TEXT ▸
· · · ·

# Initial Spouse Visa Permanent Residency Instead of Temp, Approval?



## myilly (Dec 21, 2010)

Hello all,

I was reading that you are applying for both visas (Temp and PR) when lodging your Partner Visa application. There hasn't been much say on this matter, but I've read a few lines suggesting it's possible to skip the Temporary Residency and be approved for Permanent Residency straight away.

I wanted to know if anyone has lodged a Spouse Visa (Married already) onshore, or even offshore, and has been automatically approved PR. And, if so, how long citizenship would take to achieve.

Just curious because I seem to fit the criteria for PR approval (I have compelling circumstances and meet all eligibility requirements).
Thanks!


----------



## OzInWaiting (Feb 24, 2011)

One of the requirements to become an Australian citizen is:

You must:

- have been living in Australia on a valid Australian visa for four years immediately before applying, including one year as a permanent resident, and 

- not have been absent from Australia for more than one year in total, in the 4 year period, including no more than 90 days in the year before applying. 

But first, you must apply for PR visa.


----------



## Lisa84 (Nov 13, 2010)

I'm not sure what you mean by "compelling circumstances", I think it only applies if you have been together for a specified time, i.e. were in a defacto relationship for 3 years prior to the application, or 2 years if you have a child together.

· · · ·

PROBLEMS TO WORK ON ▸
1. Reproduce the spouse visa thread from "One of the requirements" to "for PR visa.", word for word.
2. Decide whether each statement agrees with the spouse visa thread, and answer yes or no with the deciding words quoted from the thread. (a) OzInWaiting says a citizenship applicant must have been living in Australia on a valid visa for four years immediately before applying. (b) OzInWaiting says an applicant may be absent from Australia for up to 180 days in the year before applying. (c) Lisa84 mentions a shorter relationship period of 2 years when the couple has a child together.
3. According to the spouse visa thread, how much of the required four years of living in Australia must be spent as a permanent resident?

DATA PROVIDED ▸
· · · ·

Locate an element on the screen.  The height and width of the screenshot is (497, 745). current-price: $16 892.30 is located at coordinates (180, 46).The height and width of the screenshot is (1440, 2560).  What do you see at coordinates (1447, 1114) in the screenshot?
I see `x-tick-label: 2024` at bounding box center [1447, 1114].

· · · ·

ANSWERS BY ITEM ▸
1.
One of the requirements to become an Australian citizen is:

You must:

- have been living in Australia on a valid Australian visa for four years immediately before applying, including one year as a permanent resident, and 

- not have been absent from Australia for more than one year in total, in the 4 year period, including no more than 90 days in the year before applying. 

But first, you must apply for PR visa.

2.
(a) Yes: "have been living in Australia on a valid Australian visa for four years immediately before applying"
(b) No: "including no more than 90 days in the year before applying"
(c) Yes: "or 2 years if you have a child together"

3. One year.